• **Problem requirements**
Every line below between the line holding "Reviews (60, 2474)" and the line holding "CLC-2 Temporary Services (526, 504)", inclusive, should be repeated exactly, and all other lines omitted.

Records from a data collection:
--- --- ---
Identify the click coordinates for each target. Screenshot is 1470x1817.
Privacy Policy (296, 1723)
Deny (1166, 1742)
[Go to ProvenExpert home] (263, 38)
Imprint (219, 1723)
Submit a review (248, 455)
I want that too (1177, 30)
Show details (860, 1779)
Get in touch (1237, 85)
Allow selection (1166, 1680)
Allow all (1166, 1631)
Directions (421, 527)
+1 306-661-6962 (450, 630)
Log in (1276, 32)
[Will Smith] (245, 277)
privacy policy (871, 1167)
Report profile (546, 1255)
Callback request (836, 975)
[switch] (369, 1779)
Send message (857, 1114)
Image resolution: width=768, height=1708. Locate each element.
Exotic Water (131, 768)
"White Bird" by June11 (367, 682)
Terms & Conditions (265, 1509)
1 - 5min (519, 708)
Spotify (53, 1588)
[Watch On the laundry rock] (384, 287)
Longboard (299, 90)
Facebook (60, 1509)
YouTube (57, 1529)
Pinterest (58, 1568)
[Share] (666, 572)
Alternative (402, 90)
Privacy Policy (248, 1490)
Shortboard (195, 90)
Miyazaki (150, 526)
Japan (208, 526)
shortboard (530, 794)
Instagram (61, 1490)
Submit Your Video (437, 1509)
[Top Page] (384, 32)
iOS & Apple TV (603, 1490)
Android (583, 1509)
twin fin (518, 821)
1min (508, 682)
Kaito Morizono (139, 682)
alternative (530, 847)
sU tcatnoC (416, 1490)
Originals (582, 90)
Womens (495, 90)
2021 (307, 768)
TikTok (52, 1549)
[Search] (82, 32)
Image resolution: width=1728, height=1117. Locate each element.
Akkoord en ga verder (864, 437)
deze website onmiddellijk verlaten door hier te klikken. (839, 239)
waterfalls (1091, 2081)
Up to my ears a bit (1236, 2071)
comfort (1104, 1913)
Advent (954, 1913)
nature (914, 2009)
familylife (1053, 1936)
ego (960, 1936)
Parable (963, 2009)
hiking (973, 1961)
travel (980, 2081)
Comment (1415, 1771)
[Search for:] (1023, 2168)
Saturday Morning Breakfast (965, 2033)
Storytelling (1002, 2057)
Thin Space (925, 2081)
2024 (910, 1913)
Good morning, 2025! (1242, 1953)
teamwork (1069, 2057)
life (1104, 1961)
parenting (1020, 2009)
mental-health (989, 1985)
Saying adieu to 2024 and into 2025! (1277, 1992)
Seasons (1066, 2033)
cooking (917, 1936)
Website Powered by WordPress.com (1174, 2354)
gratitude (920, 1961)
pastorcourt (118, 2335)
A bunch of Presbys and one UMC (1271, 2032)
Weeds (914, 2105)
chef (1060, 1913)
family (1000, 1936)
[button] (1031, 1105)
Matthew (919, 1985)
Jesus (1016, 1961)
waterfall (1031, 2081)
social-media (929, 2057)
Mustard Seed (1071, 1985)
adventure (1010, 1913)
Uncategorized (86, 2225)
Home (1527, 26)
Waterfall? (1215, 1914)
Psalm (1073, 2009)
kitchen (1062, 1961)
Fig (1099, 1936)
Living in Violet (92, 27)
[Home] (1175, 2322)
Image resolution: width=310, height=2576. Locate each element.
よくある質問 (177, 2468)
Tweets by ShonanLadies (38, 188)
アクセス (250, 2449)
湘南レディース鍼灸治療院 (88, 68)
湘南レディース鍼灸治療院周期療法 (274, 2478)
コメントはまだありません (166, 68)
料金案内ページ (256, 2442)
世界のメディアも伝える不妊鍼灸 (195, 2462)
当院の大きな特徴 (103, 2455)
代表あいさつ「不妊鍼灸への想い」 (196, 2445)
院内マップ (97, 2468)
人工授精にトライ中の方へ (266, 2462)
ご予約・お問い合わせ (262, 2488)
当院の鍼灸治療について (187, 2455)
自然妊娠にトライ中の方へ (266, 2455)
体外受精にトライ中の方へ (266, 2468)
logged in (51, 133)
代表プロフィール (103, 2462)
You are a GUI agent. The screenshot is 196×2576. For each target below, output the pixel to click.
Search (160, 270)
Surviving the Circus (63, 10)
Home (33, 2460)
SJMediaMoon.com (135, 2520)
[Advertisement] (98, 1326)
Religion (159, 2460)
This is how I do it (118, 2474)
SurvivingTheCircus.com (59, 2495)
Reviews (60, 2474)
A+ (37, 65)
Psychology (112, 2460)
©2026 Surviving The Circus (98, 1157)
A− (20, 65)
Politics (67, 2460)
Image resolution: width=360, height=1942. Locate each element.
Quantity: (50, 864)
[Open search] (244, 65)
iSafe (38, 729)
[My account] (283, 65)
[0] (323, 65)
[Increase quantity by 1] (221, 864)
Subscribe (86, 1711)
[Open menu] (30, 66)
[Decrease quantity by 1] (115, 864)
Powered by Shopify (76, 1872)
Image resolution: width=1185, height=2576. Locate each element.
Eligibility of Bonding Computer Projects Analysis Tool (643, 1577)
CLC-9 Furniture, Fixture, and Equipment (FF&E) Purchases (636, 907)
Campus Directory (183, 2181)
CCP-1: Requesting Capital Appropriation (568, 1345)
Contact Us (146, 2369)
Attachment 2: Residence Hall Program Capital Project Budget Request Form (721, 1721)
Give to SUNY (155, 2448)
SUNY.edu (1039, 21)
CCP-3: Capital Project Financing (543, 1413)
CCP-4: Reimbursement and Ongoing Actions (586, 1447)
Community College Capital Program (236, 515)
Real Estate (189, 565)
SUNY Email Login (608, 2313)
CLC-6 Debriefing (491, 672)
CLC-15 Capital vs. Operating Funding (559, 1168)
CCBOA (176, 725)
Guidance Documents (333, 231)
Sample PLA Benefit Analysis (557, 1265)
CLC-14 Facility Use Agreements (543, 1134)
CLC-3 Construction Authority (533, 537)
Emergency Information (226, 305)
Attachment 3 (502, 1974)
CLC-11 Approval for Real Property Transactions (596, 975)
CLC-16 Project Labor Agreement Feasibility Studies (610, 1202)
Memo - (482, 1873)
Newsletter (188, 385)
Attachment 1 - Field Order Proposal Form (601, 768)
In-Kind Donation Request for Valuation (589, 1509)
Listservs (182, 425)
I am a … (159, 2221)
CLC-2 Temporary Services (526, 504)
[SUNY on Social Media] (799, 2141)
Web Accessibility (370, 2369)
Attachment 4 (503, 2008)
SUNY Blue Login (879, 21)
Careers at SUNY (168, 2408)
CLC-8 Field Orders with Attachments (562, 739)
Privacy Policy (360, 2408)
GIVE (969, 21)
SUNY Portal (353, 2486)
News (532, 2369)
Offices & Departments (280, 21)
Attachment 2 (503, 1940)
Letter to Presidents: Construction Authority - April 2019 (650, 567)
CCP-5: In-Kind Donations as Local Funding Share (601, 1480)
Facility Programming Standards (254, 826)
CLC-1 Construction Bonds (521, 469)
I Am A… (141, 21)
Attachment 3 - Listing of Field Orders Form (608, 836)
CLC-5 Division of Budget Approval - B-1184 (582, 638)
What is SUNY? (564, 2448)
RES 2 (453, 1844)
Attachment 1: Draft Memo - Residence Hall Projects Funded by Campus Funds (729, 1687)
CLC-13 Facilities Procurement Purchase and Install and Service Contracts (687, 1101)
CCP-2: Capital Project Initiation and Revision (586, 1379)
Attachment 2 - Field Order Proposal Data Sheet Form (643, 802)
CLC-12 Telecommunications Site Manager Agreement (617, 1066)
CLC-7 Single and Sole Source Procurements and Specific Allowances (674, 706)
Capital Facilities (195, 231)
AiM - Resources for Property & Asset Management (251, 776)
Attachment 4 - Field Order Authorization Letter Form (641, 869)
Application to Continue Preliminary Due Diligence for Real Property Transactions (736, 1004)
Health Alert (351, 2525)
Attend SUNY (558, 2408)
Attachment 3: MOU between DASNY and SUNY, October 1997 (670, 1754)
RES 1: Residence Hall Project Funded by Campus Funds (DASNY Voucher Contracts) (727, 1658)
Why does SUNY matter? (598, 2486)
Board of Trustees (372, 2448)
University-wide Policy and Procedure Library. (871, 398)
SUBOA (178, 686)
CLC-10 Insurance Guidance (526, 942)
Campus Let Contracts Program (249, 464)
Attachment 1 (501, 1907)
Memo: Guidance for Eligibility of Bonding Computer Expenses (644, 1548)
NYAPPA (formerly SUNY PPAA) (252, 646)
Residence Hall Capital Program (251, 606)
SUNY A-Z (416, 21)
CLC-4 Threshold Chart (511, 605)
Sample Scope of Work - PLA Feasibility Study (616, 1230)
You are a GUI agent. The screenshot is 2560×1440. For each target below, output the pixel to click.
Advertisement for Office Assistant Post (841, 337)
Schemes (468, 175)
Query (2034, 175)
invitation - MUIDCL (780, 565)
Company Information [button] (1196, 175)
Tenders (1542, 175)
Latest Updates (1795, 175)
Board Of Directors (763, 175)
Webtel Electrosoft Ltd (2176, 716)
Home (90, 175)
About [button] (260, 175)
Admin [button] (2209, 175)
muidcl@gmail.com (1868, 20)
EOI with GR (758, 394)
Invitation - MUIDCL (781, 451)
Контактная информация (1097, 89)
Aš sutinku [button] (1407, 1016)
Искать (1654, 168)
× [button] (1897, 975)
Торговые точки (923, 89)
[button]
--- --- ---
• **The completed task**
Reviews (60, 2474)
A+ (37, 65)
Psychology (112, 2460)
©2026 Surviving The Circus (98, 1157)
A− (20, 65)
Politics (67, 2460)
Image resolution: width=360, height=1942. Locate each element.
Quantity: (50, 864)
[Open search] (244, 65)
iSafe (38, 729)
[My account] (283, 65)
[0] (323, 65)
[Increase quantity by 1] (221, 864)
Subscribe (86, 1711)
[Open menu] (30, 66)
[Decrease quantity by 1] (115, 864)
Powered by Shopify (76, 1872)
Image resolution: width=1185, height=2576. Locate each element.
Eligibility of Bonding Computer Projects Analysis Tool (643, 1577)
CLC-9 Furniture, Fixture, and Equipment (FF&E) Purchases (636, 907)
Campus Directory (183, 2181)
CCP-1: Requesting Capital Appropriation (568, 1345)
Contact Us (146, 2369)
Attachment 2: Residence Hall Program Capital Project Budget Request Form (721, 1721)
Give to SUNY (155, 2448)
SUNY.edu (1039, 21)
CCP-3: Capital Project Financing (543, 1413)
CCP-4: Reimbursement and Ongoing Actions (586, 1447)
Community College Capital Program (236, 515)
Real Estate (189, 565)
SUNY Email Login (608, 2313)
CLC-6 Debriefing (491, 672)
CLC-15 Capital vs. Operating Funding (559, 1168)
CCBOA (176, 725)
Guidance Documents (333, 231)
Sample PLA Benefit Analysis (557, 1265)
CLC-14 Facility Use Agreements (543, 1134)
CLC-3 Construction Authority (533, 537)
Emergency Information (226, 305)
Attachment 3 (502, 1974)
CLC-11 Approval for Real Property Transactions (596, 975)
CLC-16 Project Labor Agreement Feasibility Studies (610, 1202)
Memo - (482, 1873)
Newsletter (188, 385)
Attachment 1 - Field Order Proposal Form (601, 768)
In-Kind Donation Request for Valuation (589, 1509)
Listservs (182, 425)
I am a … (159, 2221)
CLC-2 Temporary Services (526, 504)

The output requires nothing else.